Should that keep him from pursuing graduate work at the USC Viterbi School of Engineering? USC leaders say no.
They’ve found a way to get around a conundrum facing top graduate programs nationwide that seek the best students from around the world. USC now offers coursework that boosts English proficiency for students who want to pursue degrees at many of its graduate schools. It also immerses students in American academic life.
The USC International Academy’s Pre-Master’s Program welcomed its first class to the University Park Campus this week. One hundred and 10 students are taking English coursework tailored by discipline along with GRE test preparation.
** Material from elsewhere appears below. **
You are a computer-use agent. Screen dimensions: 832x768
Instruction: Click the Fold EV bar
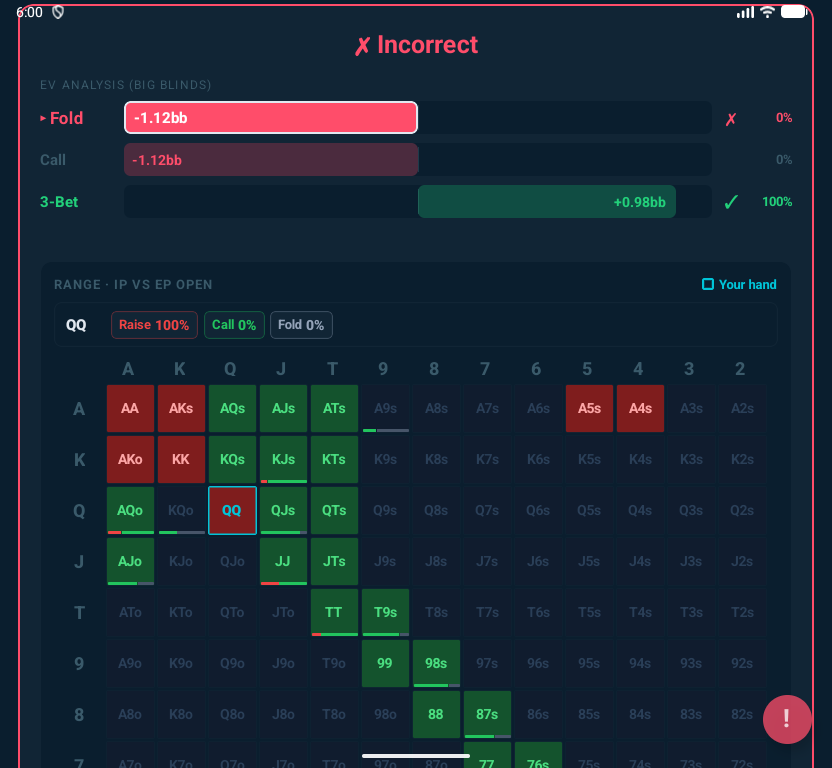tap(270, 118)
They’ve been conditionally accepted to more than 45 master’s programs at USC across participating schools.
Twelve professional schools at USC extend conditional admission to international applicants through the program:
The Pre-Master’s Program provides these students a doorway into the university.
- USC Annenberg School for Communication and Journalism
- USC Davis School of Gerontology
- Herman Ostrow School of Dentistry of USC
- USC Dornsife College of Letters, Arts, and Sciences
- Keck School of Medicine of USC
- USC Marshall School of Business
- USC Price School of Public Policy
- USC Rossier School of Education
- USC School of Architecture
- USC School of Pharmacy
- USC Viterbi School of Engineering
- USC Thornton School of Music
“Many of our applicants are ultimately forced to attend other conservatories despite their preference for USC Thornton,” said Kit Bellamy, associate director of admissions at USC Thornton. “The Pre-Master’s Program provides these students a doorway into the university, while at the same time preparing them for the rigorous academic coursework required of graduate music students.
“Not only are we increasingly able to enroll the most talented students, but the students also benefit from intensive language study, which gives them skills that will take them through USC Thornton’s graduate program and beyond.”
Fares sees the program as a good chance to get to know USC before starting his engineering classes, and he’s looking forward to transitioning to USC Viterbi. “Having a degree from USC gives a student like me a better chance for my career and for my life,” he said. After getting his master’s degree, Fares hopes to become an instructor at the Academy of Maritime Studies in Tripoli.